> READING PASSAGE
☆ ☆ ☆ ☆

Another 79% said they were somewhat or very concerned about how companies gather and utilize their information. Gaining and retaining customer trust requires companies to commit to ethical handling of people’s details.
Bartering as a Beneficial Possibility
According to the Harvard Business Review, the concept of bartering is one of the best ways to accomplish this, as it helps create a better system to protect consumers. So, while money does drive the economy, other transactional systems can benefit us.
You may not even realize that you’re partaking in bartering every day. Do you use Apple or Google email or social media, such as Facebook or Instagram? You’re exchanging your consumer data for the online services provided by these companies. So bartering is already a regular part of your everyday life.
Balancing Privacy and Public Health
A few months into the pandemic, smartphones introduced a feature you could turn on that could alert you if you had been exposed to COVID. Tracking features on smartphones aren’t anything new, but they became capable of alerting users if there was a chance they were exposed to the virus. This required a data economy in the form of cooperation between users, public health oversight offices, and tech companies.
Some may find this to be helpful, but some feel as though it infringes on their privacy. That’s why users may opt-in at will or not use it at all. However, the more this feature is used, the more valuable it is for everybody, since it collects more data and can draw more accurate conclusions.
Taiwan was able to contain and manage the coronavirus outbreak without the lockdowns that other countries were going through. So how did they do this? There were a few steps they followed, and one was using these smartphone features to trace the virus.
Smartphones were able to monitor those who were most at risk of spreading the virus. Within the first couple of days of the outbreak, a protocol was implemented for those with recent travel histories. These were the people labeled as high-risk. Therefore, it was easy to narrow down some of the people who needed an immediate quarantine to prevent spreading the virus.

☆ ☆ ☆ ☆

Collected data entries:
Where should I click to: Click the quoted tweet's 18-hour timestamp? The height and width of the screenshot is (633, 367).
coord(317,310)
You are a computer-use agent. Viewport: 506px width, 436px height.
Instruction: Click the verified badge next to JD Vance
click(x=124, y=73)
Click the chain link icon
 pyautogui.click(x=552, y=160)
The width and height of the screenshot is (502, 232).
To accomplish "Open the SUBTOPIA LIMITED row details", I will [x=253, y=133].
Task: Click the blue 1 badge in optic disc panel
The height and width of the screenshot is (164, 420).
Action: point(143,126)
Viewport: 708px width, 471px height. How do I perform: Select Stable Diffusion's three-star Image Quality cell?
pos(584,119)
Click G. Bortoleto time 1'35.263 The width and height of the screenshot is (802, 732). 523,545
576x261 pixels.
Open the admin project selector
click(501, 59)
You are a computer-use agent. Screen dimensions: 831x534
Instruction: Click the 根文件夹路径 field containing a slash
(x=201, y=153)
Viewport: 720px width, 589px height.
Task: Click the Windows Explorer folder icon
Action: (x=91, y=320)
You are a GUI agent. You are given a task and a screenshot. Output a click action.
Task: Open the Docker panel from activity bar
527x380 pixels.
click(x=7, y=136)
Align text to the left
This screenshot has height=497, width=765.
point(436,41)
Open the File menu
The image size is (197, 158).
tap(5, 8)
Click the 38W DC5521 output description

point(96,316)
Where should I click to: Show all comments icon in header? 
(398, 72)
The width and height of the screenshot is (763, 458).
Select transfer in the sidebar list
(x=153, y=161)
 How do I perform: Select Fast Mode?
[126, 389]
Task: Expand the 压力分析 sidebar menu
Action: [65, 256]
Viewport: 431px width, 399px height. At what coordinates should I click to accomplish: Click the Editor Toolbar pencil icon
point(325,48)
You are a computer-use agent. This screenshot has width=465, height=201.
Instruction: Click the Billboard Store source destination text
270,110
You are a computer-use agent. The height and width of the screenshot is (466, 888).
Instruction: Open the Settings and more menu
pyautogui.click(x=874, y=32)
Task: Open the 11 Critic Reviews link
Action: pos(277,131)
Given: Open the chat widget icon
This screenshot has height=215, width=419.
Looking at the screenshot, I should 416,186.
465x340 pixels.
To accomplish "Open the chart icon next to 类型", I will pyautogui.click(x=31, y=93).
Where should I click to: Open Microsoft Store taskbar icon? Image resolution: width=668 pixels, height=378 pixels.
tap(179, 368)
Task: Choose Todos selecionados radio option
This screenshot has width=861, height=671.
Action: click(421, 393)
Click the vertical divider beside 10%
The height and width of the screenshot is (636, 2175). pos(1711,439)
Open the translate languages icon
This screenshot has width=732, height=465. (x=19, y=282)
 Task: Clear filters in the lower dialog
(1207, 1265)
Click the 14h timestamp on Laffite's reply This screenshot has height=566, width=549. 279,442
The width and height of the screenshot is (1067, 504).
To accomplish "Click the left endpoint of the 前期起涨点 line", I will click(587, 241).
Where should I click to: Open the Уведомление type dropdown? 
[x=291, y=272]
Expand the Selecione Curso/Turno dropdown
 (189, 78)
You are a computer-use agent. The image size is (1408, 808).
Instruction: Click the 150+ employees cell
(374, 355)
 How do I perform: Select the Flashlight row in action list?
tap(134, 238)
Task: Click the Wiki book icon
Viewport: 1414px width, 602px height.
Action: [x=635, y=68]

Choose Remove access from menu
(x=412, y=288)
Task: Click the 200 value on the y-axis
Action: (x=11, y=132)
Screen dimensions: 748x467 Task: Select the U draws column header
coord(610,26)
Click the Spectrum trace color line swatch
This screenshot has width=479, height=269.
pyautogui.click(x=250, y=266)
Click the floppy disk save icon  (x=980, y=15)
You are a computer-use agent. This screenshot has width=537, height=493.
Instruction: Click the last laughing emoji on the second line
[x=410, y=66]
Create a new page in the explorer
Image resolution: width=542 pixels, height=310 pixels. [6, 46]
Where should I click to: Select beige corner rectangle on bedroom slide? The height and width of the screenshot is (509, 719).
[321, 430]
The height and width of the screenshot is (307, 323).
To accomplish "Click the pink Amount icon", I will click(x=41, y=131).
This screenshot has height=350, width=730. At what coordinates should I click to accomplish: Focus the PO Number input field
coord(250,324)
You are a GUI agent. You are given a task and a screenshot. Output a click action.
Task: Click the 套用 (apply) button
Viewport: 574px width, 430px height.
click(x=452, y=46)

☆ ☆ ☆ ☆

> WHAT YOU WILL DO
In the passage on consumer data and privacy, which people were labeled high-risk under the protocol introduced in the first couple of days of the outbreak? These items have no connection to the passage on consumer data and privacy.

> TASK OUTPUT
People with recent travel histories were labeled high-risk.